» **SUPPLIED RECORDS**
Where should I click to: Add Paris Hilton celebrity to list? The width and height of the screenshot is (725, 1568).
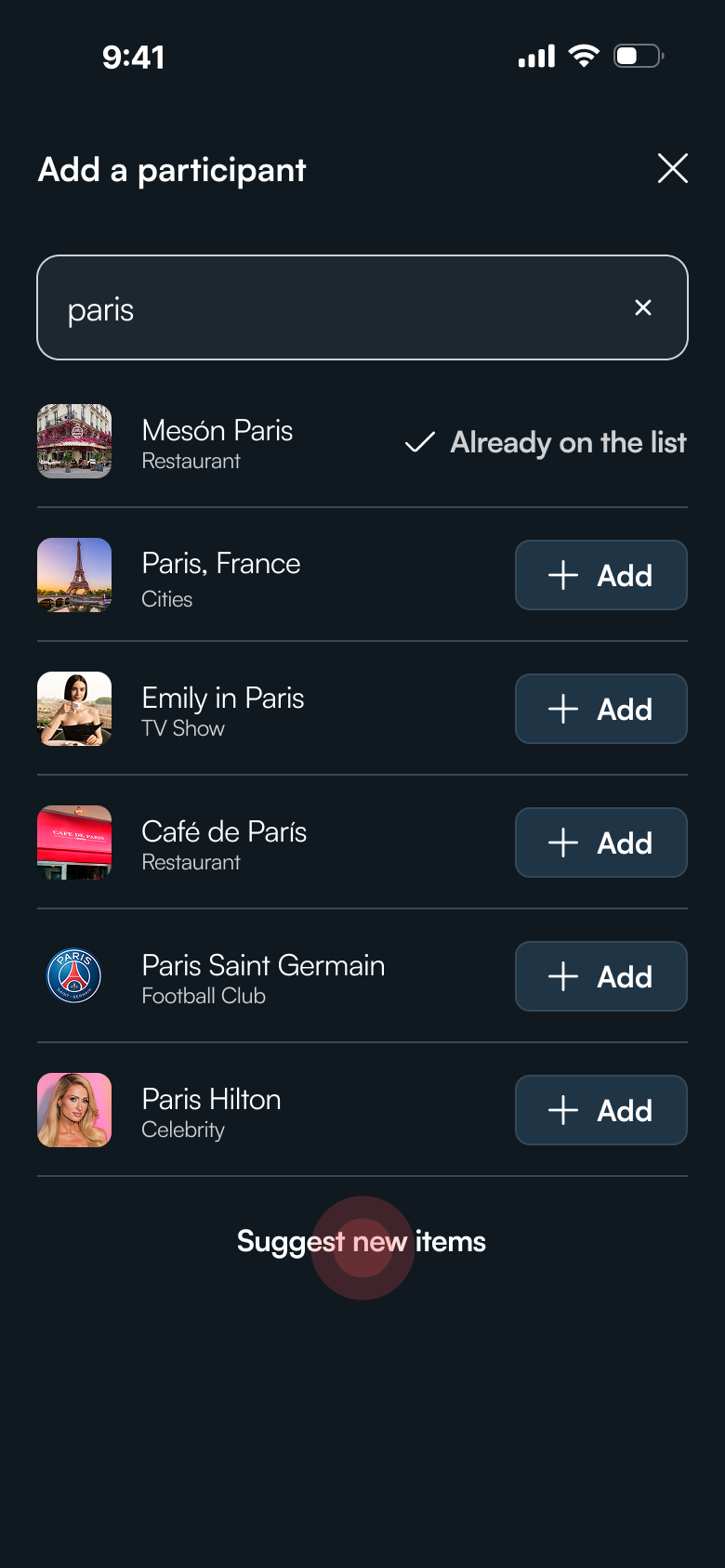(601, 1110)
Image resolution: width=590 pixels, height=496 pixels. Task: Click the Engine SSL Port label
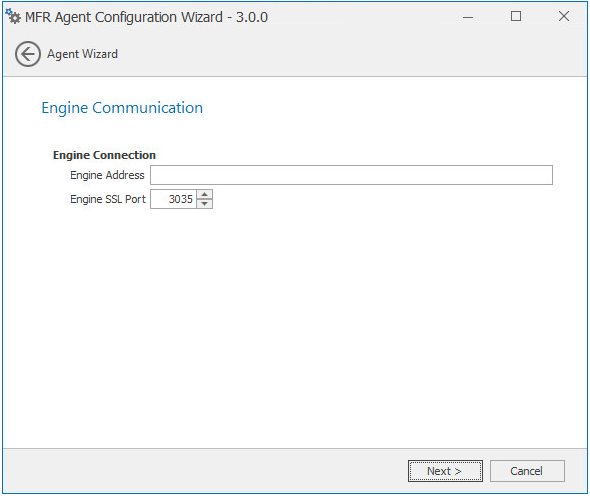(108, 199)
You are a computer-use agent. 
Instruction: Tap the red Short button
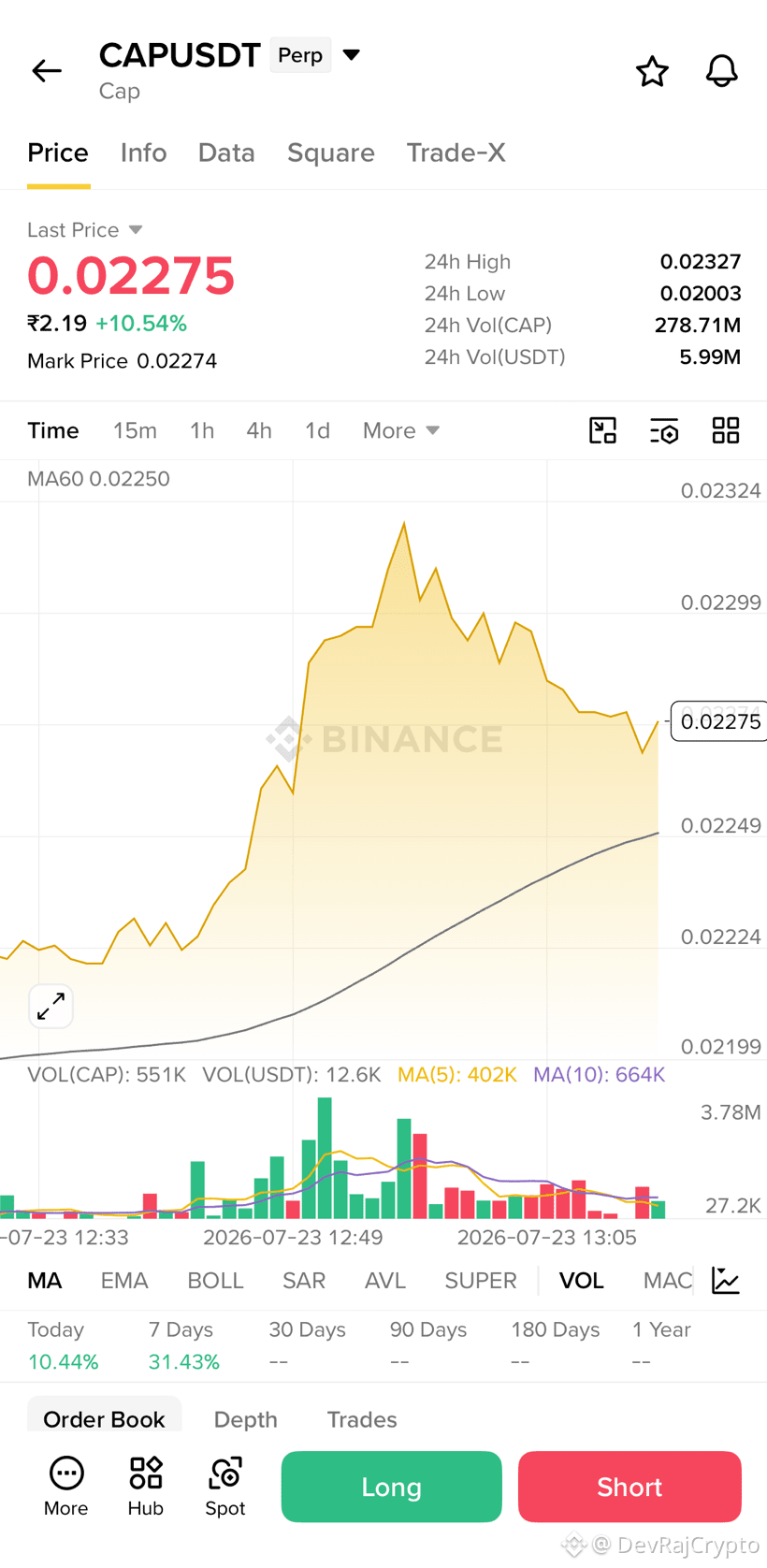click(x=630, y=1487)
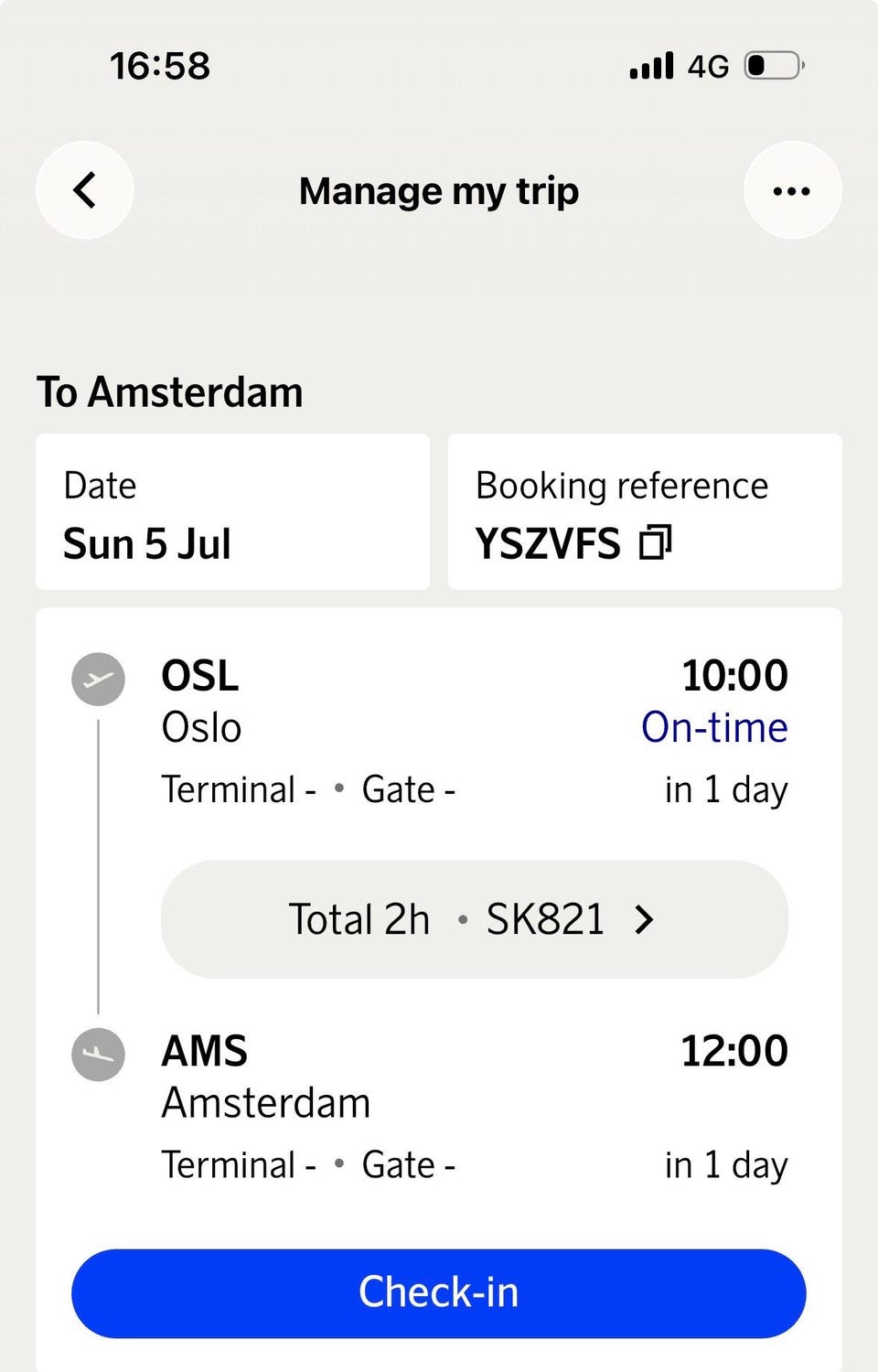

» **DIRECTIONS**
Leave the pictures out, and copy exactly each line from the one containing "You are a computer-use agent." through the final line of the data.

» **OUTPUT FOR THIS EXERCISE**
You are a computer-use agent. 
Instruction: Tap the red Short button
click(x=630, y=1487)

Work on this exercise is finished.